Crown Court

(asked on 20th May 2026) - View Source

Question to the Ministry of Justice:

To ask the Secretary of State for Justice, how many courtrooms in crown courts were not sitting on each day in the past month.


Answered by
Sarah Sackman Portrait
Sarah Sackman
Minister of State (Ministry of Justice)
This question was answered on 12th June 2026

The Crown Court operates from 84 buildings across England and Wales, with a core estate of over 500 courtrooms. The table below outlines the number of courtrooms in the Crown Court that were not sitting each day in April 2026. To contextualise these figures, in April 2026 the Crown Court sat a total of 9,019 days. This compares to 8,751 in April 2025, 9,571 in April 2024, 7,337 in April 2023, 7,041 in April 2022 and 7,487 in April 2021.

It would be extremely unusual to have 100% courtroom utilisation in any jurisdiction, not least because the system needs to flex at short notice to meet unexpected capacity loss, cope with surges in demand, or accommodate overrunning trials and to allow for additional public and press access.

There is also a difference between system capacity and physical capacity. Running courtrooms requires not just available rooms but also, for example (but not limited to), judicial time, court staff, and sufficient numbers of barristers and solicitors.

We have invested a record £2.78 billion in our courts and tribunals service in 2026/27, including uncapped sitting days in the Crown Court for 2026/27 so that it can run at maximum system capacity. We have also announced additional investment in the workforce and legal professionals, including an additional £92 million per year for criminal legal aid solicitor fees, up to £34 million per year extra for criminal legal aid advocates, and match-funded criminal law pupillages to open a career at the Criminal Bar to more young people from across society.

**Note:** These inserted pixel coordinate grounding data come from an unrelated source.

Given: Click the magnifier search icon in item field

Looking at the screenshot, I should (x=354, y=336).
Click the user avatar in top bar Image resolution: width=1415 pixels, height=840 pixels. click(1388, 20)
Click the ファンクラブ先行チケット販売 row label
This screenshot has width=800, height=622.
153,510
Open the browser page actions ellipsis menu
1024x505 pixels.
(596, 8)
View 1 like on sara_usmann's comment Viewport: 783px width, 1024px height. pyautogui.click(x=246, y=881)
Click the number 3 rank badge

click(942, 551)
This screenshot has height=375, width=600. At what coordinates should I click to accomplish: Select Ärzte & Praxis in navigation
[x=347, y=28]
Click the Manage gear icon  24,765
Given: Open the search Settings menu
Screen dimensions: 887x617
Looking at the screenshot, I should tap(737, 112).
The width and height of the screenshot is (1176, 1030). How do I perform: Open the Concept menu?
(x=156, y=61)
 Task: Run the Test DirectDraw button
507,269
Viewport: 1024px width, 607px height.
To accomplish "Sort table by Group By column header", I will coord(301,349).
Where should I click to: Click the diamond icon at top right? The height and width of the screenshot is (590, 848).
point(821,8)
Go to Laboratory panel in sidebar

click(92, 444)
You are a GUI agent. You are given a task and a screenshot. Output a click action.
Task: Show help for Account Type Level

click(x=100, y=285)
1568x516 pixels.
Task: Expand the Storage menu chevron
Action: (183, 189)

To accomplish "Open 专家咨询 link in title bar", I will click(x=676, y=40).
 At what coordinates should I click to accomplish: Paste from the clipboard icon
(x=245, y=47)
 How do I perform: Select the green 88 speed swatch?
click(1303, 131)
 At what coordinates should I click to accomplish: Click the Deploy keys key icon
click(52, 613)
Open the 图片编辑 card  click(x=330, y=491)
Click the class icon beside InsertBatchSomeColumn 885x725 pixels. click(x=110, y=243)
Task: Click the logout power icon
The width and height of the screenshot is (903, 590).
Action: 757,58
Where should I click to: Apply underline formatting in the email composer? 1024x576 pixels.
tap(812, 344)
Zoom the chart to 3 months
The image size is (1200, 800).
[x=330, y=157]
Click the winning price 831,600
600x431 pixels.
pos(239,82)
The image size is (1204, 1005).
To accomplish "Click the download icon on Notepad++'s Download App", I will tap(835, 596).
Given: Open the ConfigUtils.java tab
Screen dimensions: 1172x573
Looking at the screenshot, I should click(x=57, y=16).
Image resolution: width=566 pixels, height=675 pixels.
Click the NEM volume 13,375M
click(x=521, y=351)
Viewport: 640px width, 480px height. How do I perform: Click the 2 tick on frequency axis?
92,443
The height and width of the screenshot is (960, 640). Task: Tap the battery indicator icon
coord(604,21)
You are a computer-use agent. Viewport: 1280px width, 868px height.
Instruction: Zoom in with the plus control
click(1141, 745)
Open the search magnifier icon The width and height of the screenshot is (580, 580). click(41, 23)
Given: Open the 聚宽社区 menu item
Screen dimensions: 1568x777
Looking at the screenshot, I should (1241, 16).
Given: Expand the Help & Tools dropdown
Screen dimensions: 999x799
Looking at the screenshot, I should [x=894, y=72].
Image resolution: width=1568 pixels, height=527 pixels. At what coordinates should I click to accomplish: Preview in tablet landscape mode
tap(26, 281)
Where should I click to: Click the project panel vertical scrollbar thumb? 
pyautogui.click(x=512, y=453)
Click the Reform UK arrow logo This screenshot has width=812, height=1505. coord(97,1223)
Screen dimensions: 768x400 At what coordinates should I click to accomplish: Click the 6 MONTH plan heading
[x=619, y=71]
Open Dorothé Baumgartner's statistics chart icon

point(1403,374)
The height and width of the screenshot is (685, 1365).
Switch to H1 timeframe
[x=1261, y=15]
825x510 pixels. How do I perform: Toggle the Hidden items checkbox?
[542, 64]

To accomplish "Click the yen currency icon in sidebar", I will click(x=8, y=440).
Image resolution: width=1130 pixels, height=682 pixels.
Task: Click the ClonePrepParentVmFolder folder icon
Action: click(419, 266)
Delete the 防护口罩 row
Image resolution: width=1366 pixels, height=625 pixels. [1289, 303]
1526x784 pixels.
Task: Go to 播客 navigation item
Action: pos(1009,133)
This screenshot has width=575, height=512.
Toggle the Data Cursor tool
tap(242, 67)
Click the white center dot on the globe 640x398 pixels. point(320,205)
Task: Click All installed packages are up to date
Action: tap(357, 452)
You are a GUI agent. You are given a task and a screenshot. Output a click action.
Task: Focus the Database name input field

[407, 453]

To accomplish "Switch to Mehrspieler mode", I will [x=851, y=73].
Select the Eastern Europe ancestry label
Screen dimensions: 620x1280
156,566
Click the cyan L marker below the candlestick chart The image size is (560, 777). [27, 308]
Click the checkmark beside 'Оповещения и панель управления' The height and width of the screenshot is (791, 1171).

This financial investment is just one element of our work to tackle the crisis in our criminal courts as it is only by pulling all levers at our disposal – financial investment, modernisation and pragmatic structural reform – that we can put the criminal courts onto a genuinely sustainable footing.

Dates

Available(2) courtrooms that did not sit

01/04/2026

86

02/04/2026

Easter holiday period

103

07/04/2026

115

08/04/2026

103

09/04/2026

106

10/04/2026

123

13/04/2026

47

14/04/2026

47

15/04/2026

51

16/04/2026

56

17/04/2026

63

20/04/2026

46

21/04/2026

41

22/04/2026

44

23/04/2026

54

24/04/2026

56

27/04/2026

46

28/04/2026

44

29/04/2026

48

30/04/2026

49

Source System - HMCTS Management Information (Courtroom Planner)

1 - Data extracted from Courtroom Planner on 4 June 2026, for courtrooms allocated to the Crown Court.

2 - Data is based on individual courtrooms in the Crown Court estate. These are rooms whose primary use has been assigned to the Crown Court, not necessarily in a Crown Court venue and excludes rooms that were unavailable to sit for another reason.

3 - Although care is taken when processing and analysing the data, the details are subject to inaccuracies inherent in any large-scale case management system and is the best data that is available.

4 - Data are management information and are not subject to the same level of checks as official statistics.

5 - Data are taken from a live management information system and can change over time and for that reason might differ slightly from any previously published information.

6 - Data has not been cross referenced with case files.

7 - Crown courts do not normally sit on bank holidays or weekends so these have been removed.

8 – Crown court sittings can be intentionally reduced over Christmas and Easter holiday periods, as reflected in the table.